Le cinéma britannique à l’honneur

En ce mois de janvier, la Cinémathèque de Grenoble consacre son premier cycle de l’année 2011 au cinéma britannique, en proposant sept films britanniques issus de ses collections. Un aperçu non-exhaustif bien évidemment, mais qui se veut un tant soit peu représentatif…

Dans son Histoire du cinéma britannique, Philippe Pilard écrit :

« Il n’y a pas si longtemps, le cinéaste Alan Parker lançait : « Avec l’industrie cinématographique britannique, il est souvent difficile de savoir si le nageur vous fait signe pour vous saluer ou bien s’il se noie… » Faut-il le croire ? D’outre-Manche nous parviennent régulièrement des films qui nous captivent, nous font rêver, nous font rire et même, réfléchir !

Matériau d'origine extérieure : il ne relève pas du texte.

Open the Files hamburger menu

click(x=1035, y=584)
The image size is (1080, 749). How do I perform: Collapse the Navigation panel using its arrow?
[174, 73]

 Fresques historiques, épopées militaires, actrices et acteurs de première grandeur, histoires d’amour et d’humour mid Atlantic, films « shakespeariens », documentaires, œuvres excentriques, dessins animés, polars, vampires et zombies : on trouve le pire comme le meilleur dans le fragile cinéma anglais dominé par la production et la distribution hollywoodiennes.

504954945_6a315e4820_oLes cinéphiles ont en mémoire les noms d’Alexander Korda, d’Alfred Hitchcock, inventeur du « suspense », les comédies Ealing avec Alec Guinness, le Hamlet de Laurence Olivier, les films de David Lean (Lawrence d’Arabie), Le Troisième Homme de Carol Reed ou encore les Chaussons rouges de Powell et Pressburger. En 1986, The Mission, de Roland Joffé reçoit la Palme d’or à Cannes.

 « Le cinéma britannique est bien vivant… à la télévision ! » C’est là, en effet, que se sont formés, entre autres, Ken Loach (Kes) et Stephen Frears (Tamara Drewe) qui, aujourd’hui encore, occupent le devant de la scène. Ils sont rejoints par de nouveaux talents, Shane Meadows, Paul Greegrass, Lynne Ramsay, ou Andrea Arnold. »

Cette sélection de longs-métrages ne se veut ni exhaustive, ni définitive : elle tente seulement de montrer, à partir de films réalisés de 1970 à nos jours (mais surtout pendant les années 80), un aperçu de la production britannique. Diversité des genres, d’abord : le film social – bien sûr – mais aussi comédies, drames… Et diversité des auteurs : Greenaway, Frears, Newell, Mullan (acteur, entre autres, chez Ken Loach, grand absent, provisoire, de la sélection).

Ce cycle se poursuivra, d’une part par la présentation de deux films produits par la Hammer (Les Monstres de l’espace et Le Cirque des vampires), proposés dans le cadre du festival Les Maudits Films (le 20 janvier), puis, d’autre part, par une rencontre, en avril 2011, avec Philippe Pilard, autour de son livre et de ses documentaires sur Ken Loach et Peter Greenaway.